Green’s Dictionary of Slang

nyam n.

also nyam-nyam
[var. on yam n.]

(orig. W.I.) food.

[UK]Hamel, Obeah Man II 316: Your white man’s country has room for you all, and land and nyam-nyam enough.
[UK]Marly; Planter’s Life in Jamaica 52: Dey good nyam for him neger, massa!
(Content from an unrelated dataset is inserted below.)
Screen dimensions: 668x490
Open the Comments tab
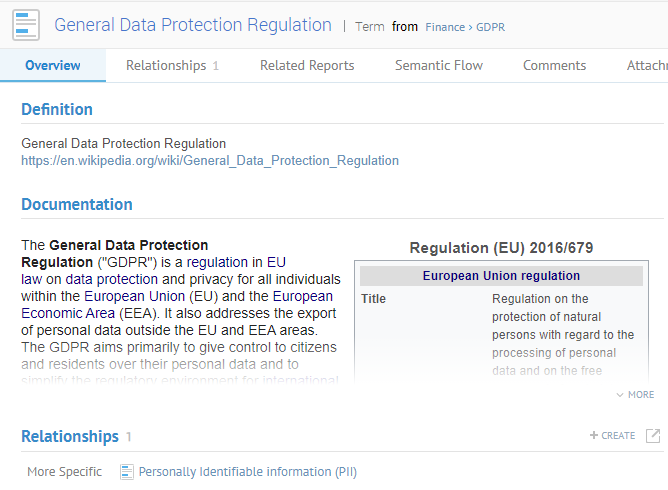(x=554, y=66)
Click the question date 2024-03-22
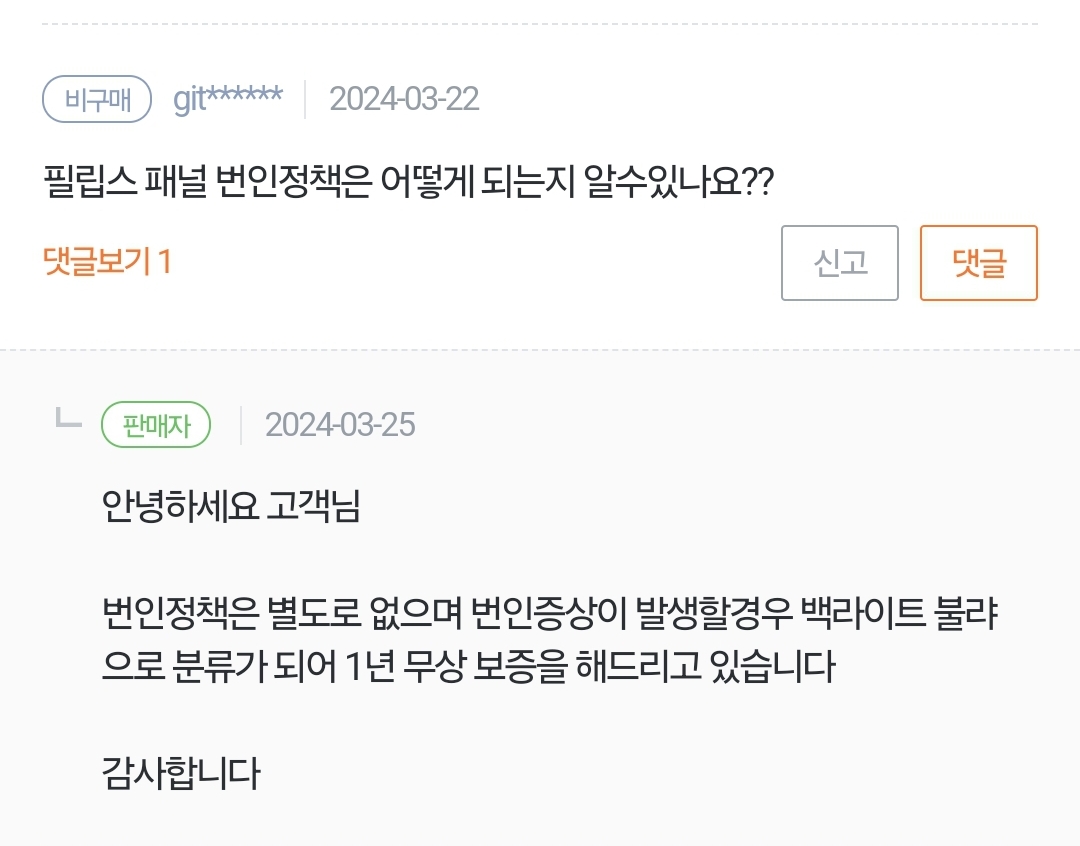1080x846 pixels. 404,99
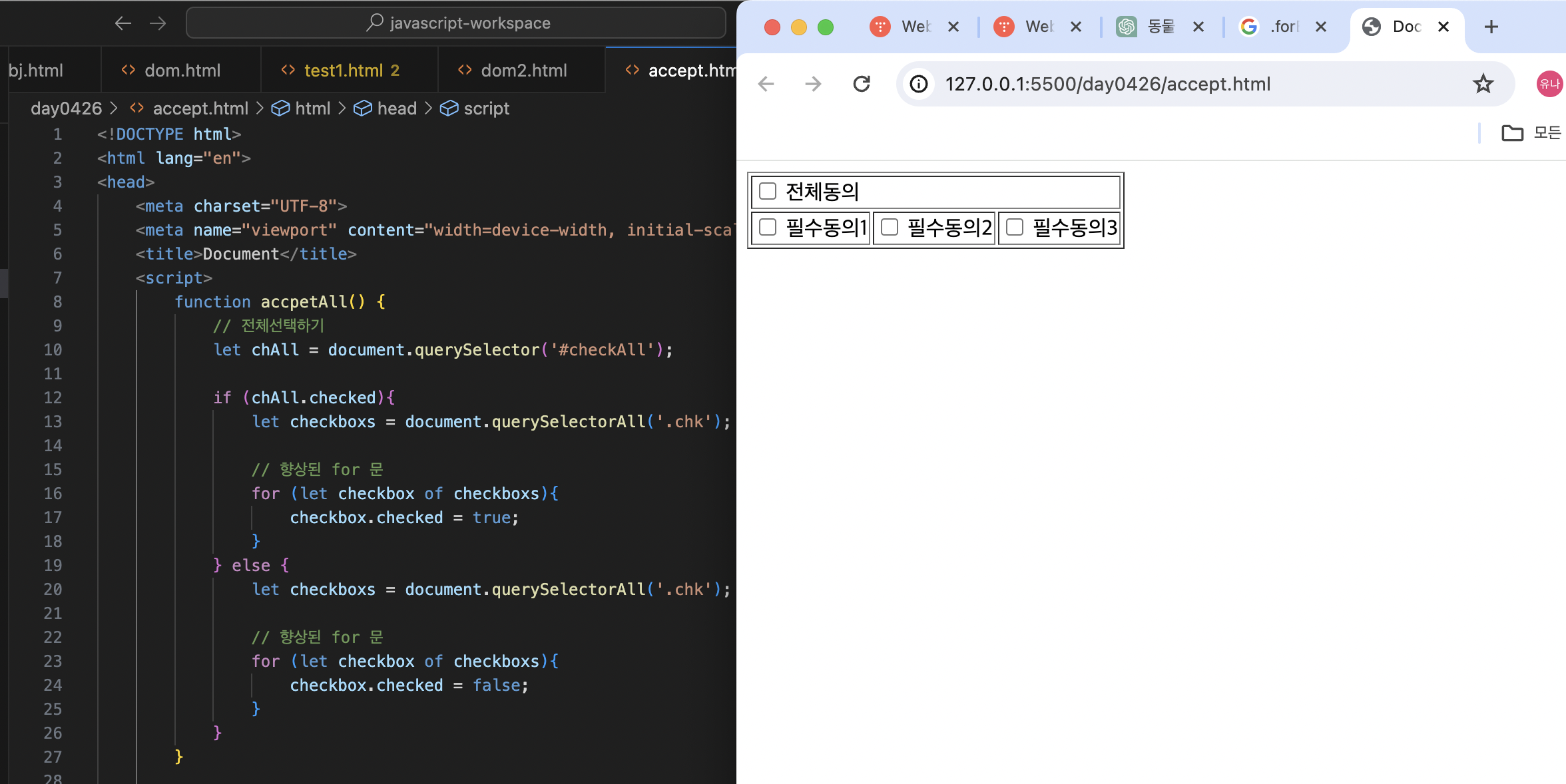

Him, Sir Charles Price, [a large cane rat] good nyam for him neger, massa!
[UK]M. Scott Cruise of the Midge II 208: ‘Now, sir what you doz wid your mout?’ ‘Nyam plawn’ * Creole for ‘eat plantain’.
[US]H.G. Murray ‘Tom Kittle’s Wake’ in D’Costa & Lalla Voices in Exile (1989) 109: Daddy, da de people da eat dem new nyams.
[WI]J. Speirs Proverbs of British Guiana 12: Buy you’ nyam, nyam accordin’ to you money.
[WI]Anderson & Cundall Jamaica Proverbs and Sayings 16: Nyam-nyam wi’ full you belly, but breeze can’t full you.
[US]C. McKay ‘Pay Day’ Constab Ballads 53: Man dem, wid dem hungry gut, / Six long fortnight nyam me rash.
[WI]J.G. Cruickshank Black Talk 1: He-self a gi’ me nyam.
[US]M. Beckwith Jamaica Proverbs (1970) 91: Nyam-nyam will fill belly, but breeze no fill gut.
[US]G.B. Johnson ‘Speech of the Negro’ in Botkin Folk-Say 356: Buckra, white man, cooter, terrapin, yam or nyam, to eat, ki, an exclamation, are very probably African.
[US]F.G. Cassidy ‘Iteration as a Word-forming Device in Jam. Folk Speech’ in AS XXXII:1 50: nyam-nyam, food.
[WI]L. Bennett ‘Cuss Cuss’ in Jamaica Labrish 189: Me sorry fe de man yuh get / De po’ ting hooden nyam.
[UK]T. White Catch a Fire 258: Everything would be [...] taken back to Hope Road where gilly would prepare the communal ‘ninyam’ (meal).